The amount of cash collected from local health facilities across the country tripled to Sh18 billion in the financial year to June 2024, buoyed by a policy shift that allowed county governments to collect money from the institutions beginning July 2023.
A report by the Parliamentary Budget Office (PBO) reveals that the revenue generated by the counties from the health centres tripled from Sh6 billion in the 2022/23 financial year, boosting the devolved units’ own-source revenue (OSR).
This follows the rollout of the Facilities Improvement Fund (FIF), which was set up after the enactment of the Facilities Improvement Financing Act, 2023. The FIF allows county governments to collect money from primary health centres and reinvest it in them.
“The operationalisation of the FIF has been very successful, with the counties collecting Sh18 billion in OSR from the health sector in FY 2023/24 compared to Sh6 billion in the financial year 2022/23,” notes the PBO in a new report.

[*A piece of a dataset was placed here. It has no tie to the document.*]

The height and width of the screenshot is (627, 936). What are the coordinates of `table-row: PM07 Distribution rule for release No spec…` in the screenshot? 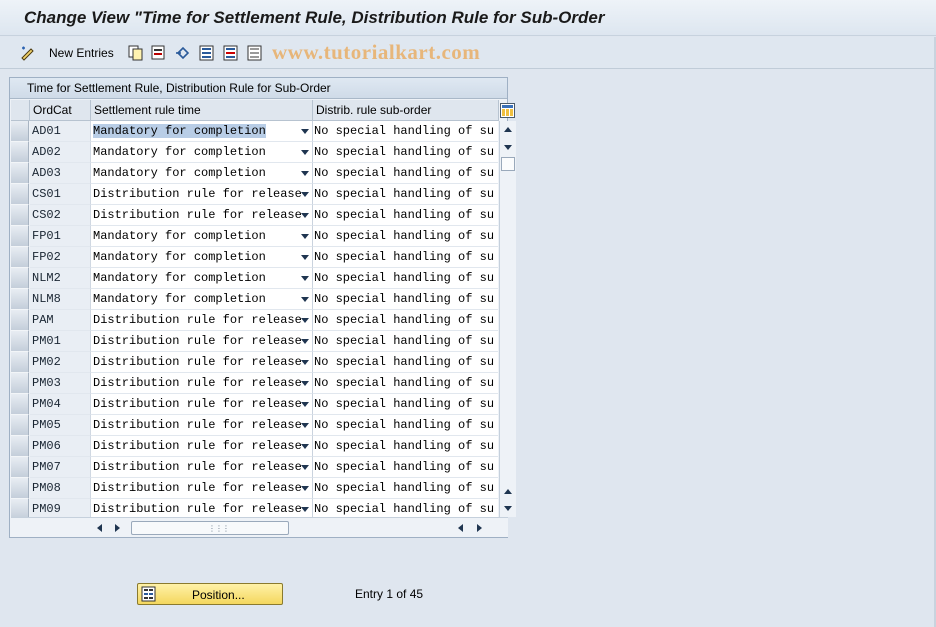 It's located at (254, 468).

“This is an indication of the potential counties have when provided with appropriate incentives.”
During the same financial year, OSR collected by counties rose to hit a record Sh58.95 billion, largely driven by the increment in the health sector collections, which now account for 30 percent of the devolved units’ locally raised revenue.
This was a 55 percent increment from the Sh37.81 billion collected by counties in the year to June 2023, but still 27 percent below the year’s target of Sh80.94 billion.
The FIF was part of President William Ruto’s reforms in the healthcare sector meant to boost universal health coverage (UHC). It established a fund financed through user fees collected from the local facilities and other sources, which are used to develop these primary facilities in villages.
The Act that established the fund introduced more secure and accountable ways of collecting money from health facilities and prevented county treasuries from taking back unspent funds from the kitty.
This was envisioned to promote the development of local health facilities, bolstering the efforts towards universal health coverage in the country. However, to achieve this, the parliamentary expert group says FIF could use some more funding.
It suggests that the kitty should get at least 40 percent of the funds allocated to the Sports Arts and Social Development Fund (SASDF), which was set up to promote sports and social development, including UHC.
The Parliamentary Budget Office also advised the state to enforce further the requirement for the newly formed Social Health Authority (SHA) to pay claims within 90 days, especially to primary facilities to facilitate their proper functioning.